How to Install Tesseract-OCR on macOS

How to Install Tesseract-OCR on macOS

Getting Started with Image Processing and Text Recognition

From the Pytesseract's documentation on The Python Package Index, Python-tesseract is an optical character recognition (OCR) tool for python. That is, it will recognize and “read” the text embedded in images.

Python-tesseract is a wrapper for Google’s Tesseract-OCR Engine.

tesseract gif.gif

While working on image processing/text recognition with python, you might have tried to use pytesseract. And of course, the first step is to install dependencies.

Installing pytesseract on your macOS is as straightforward as running pip install pytesseract on your terminal, but you, most likely, would encounter an error when you get into code.

from PIL import Image
import pytesseract

# To get text from image
print(pytesseract.image_to_string(Image.open('test.png')))

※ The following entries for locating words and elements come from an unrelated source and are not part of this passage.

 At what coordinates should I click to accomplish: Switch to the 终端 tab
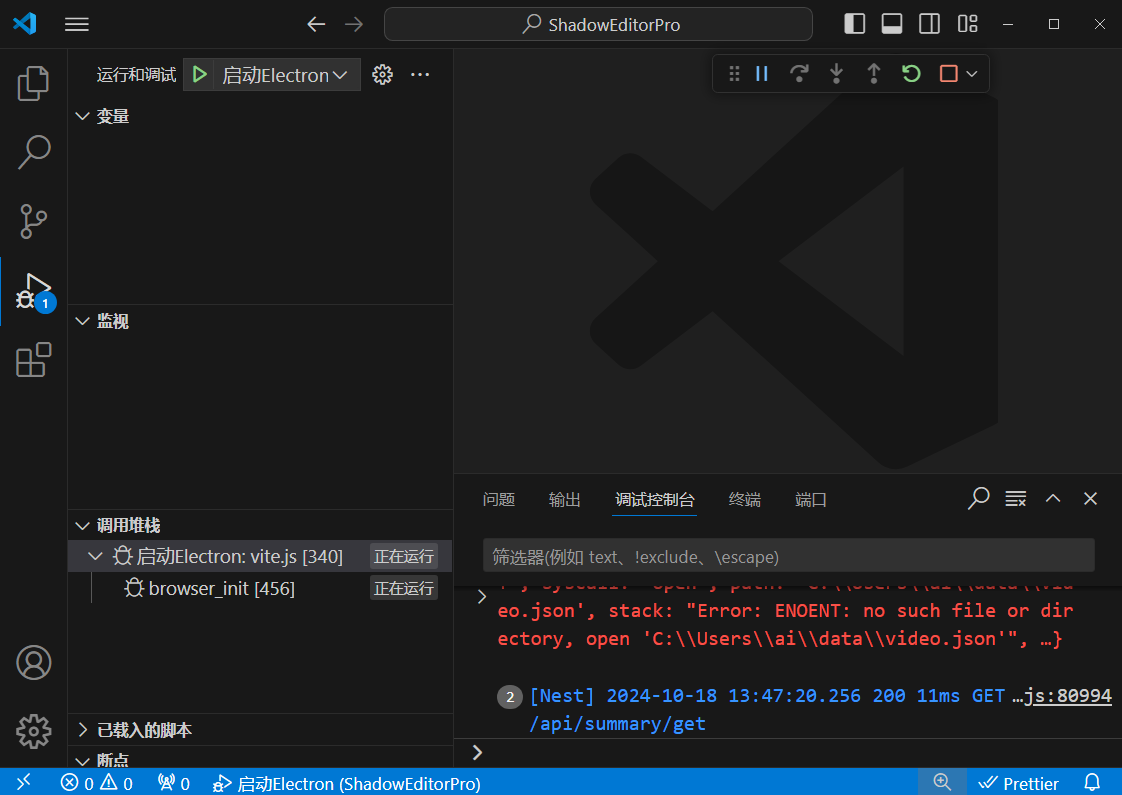pyautogui.click(x=744, y=500)
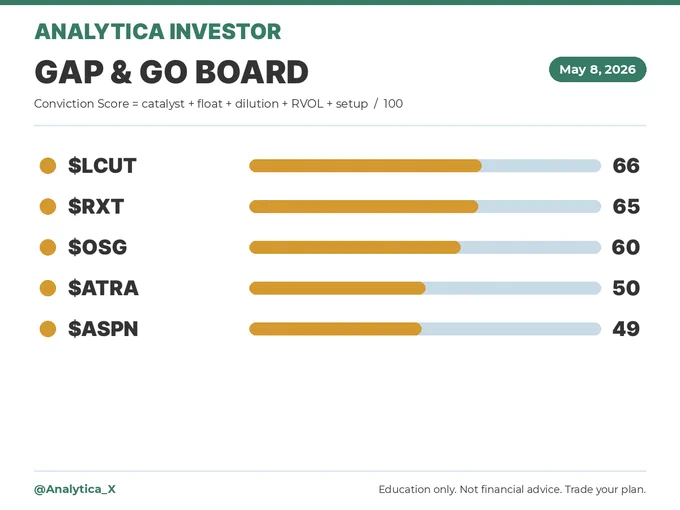The image size is (680, 510).
Task: Open the $ATRA ticker symbol
Action: [103, 288]
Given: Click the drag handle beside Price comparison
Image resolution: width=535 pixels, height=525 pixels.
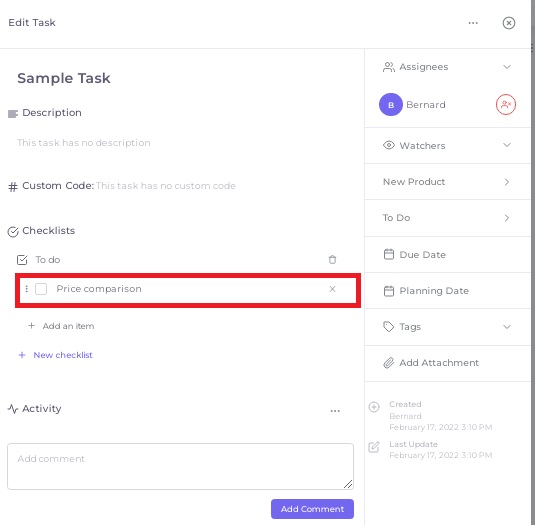Looking at the screenshot, I should tap(27, 289).
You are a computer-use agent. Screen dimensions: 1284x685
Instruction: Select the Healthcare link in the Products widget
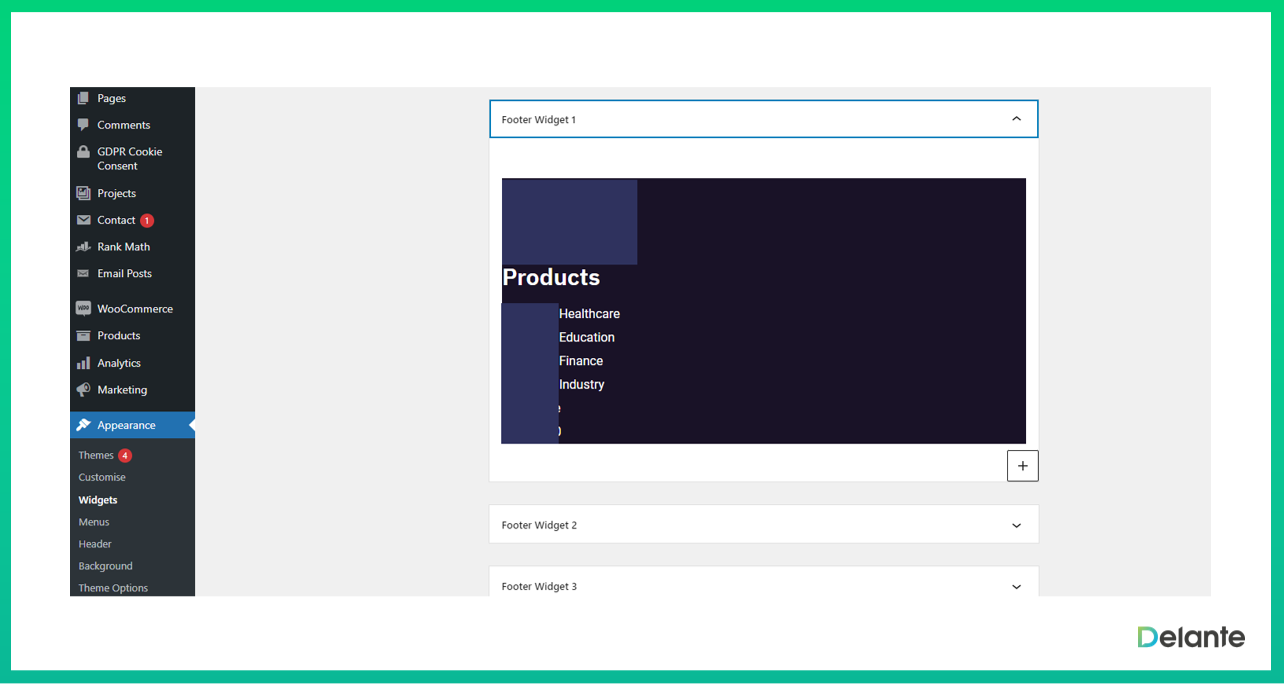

When you run the above code in your IDE, you should get a TesseractNotFoundError.

TesseractNotFoundError.PNG

Let's walk through how we can fix this error.

Step 1 (Optional)

Install MacPorts

If you already have MacPorts installed, you can skip this step.
See MacPorts to check for and install the right version for your Mac operating system.

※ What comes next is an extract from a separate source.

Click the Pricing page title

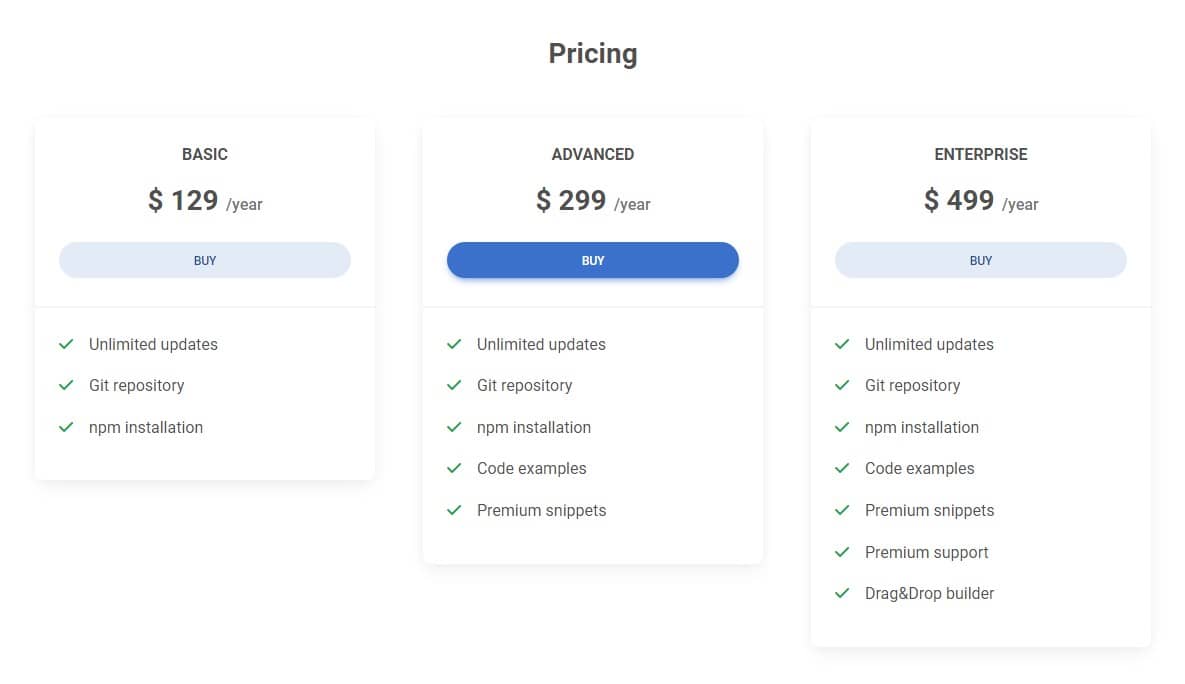point(592,53)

Make sure your have enough power. I spent about 2 hours installing MacPorts.

Step 2

Update the port tree

Run sudo port selfupdate on your terminal to update the port tree.

Screenshot 2022-07-26 at 12.30.12.png

Step 3

Install Tesseract

Run sudo port install tesseract on your terminal.

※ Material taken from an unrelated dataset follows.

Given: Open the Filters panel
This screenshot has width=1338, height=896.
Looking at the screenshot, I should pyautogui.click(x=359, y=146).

Screenshot 2022-07-26 at 15.24.50.png

Step 4

Install Imagemagick

You would need a graphic file converter and image adjustment package to support Tesseract to read jpeg.
Run sudo port install tesseract on your terminal.

You can now try the code block above again and won't get a TesseractNotFoundError. But a new error occurs.

NoLanguageSupportError.png

This error has come up because we have not installed tesseract's English data support, which is the default language setting.

Step 5

Install a language data support

Tesseract currently supports over 130 languages. For this article, we would install english. Run sudo port install tesseract-eng on your terminal. The English data support is large, so it could take 5 to 10+ minutes to complete the download.

Screenshot 2022-07-26 at 16.20.46.png

Installing other language data supports follows the same syntax. Run sudo port install tesseract-langcode, where langcode is a three-letter language code.

Run Code

We have successfully installed Tesseract-OCR and can now use Pytesseract for object character/text recognition. Running the code block with the cover image as a test, we get this output.

Result.png

You can reference Roel Van de Paar's solutions if this doesn't work for you.

That's it !!! We have successfully installed Tesseract-OCR on the macOS. 😌